Off Broadway

As a plebe (freshman) at Annapolis, I loved the several opportunities to escape the confines of our pressure cooker environment by taking group trips to watch Broadway plays at the Kennedy Center and the Arena Stage. The half-price tickets were just cheap enough to make it affordable for me, but now, decades later, and living, once again, close to Washington, D.C., I am not able to afford such venues. Back in the '70's, I realized that I was living the dream and that life after the Academy wouldn't afford the same privileges. Being priced out of today's Broadway shows is, therefore, no great surprise.
Photo by Flipsy
Any latent disappointment over the loss of those glory days was erased Saturday night when my wife and I took in our first play performed at the New Direction Community Theater. Lacking only the grandeur and amenities of metropolitan playhouses, but not the acting quality or set realism, this community theater brought me as much of an escape from my work-a-day existence as those that draw audiences by the hundreds. It also costs less than I paid 40 years ago to watch professional acting.
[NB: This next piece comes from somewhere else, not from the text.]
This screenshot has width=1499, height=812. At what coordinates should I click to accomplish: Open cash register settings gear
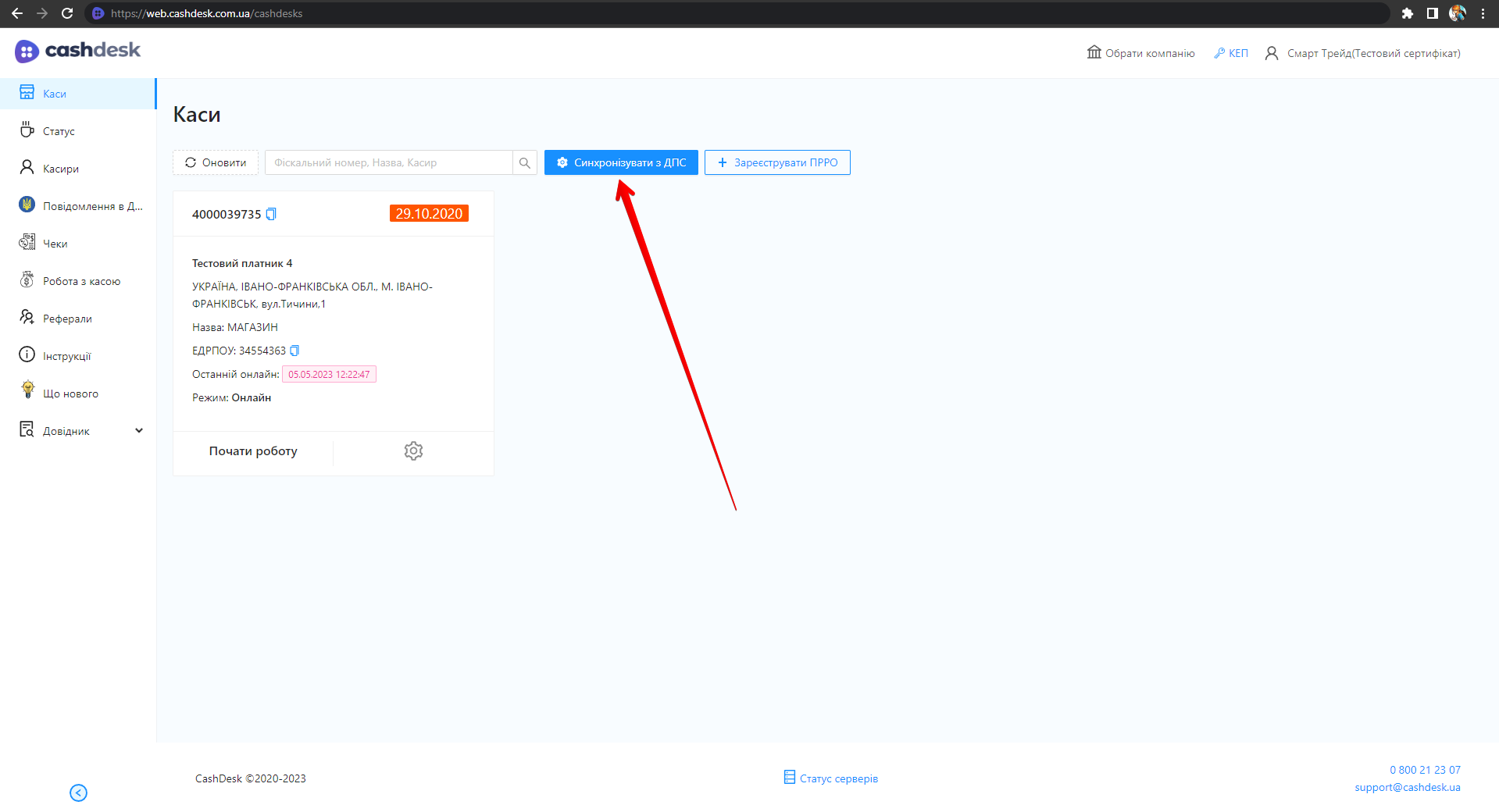pyautogui.click(x=413, y=451)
I like the name "New Direction," because it implies to me the change in lifestyle we will all soon experience to some degree, i.e. valuing local community activity more than cosmopolitan pretense. Another difference is that, as part of a small audience, you become a bigger factor in the play's success by your attentiveness, reactions, and applause than when there is a larger audience to carry things along. You also are more likely to get to know the performers and crew, especially if you attend frequently. You will certainly get a seat closer to the action.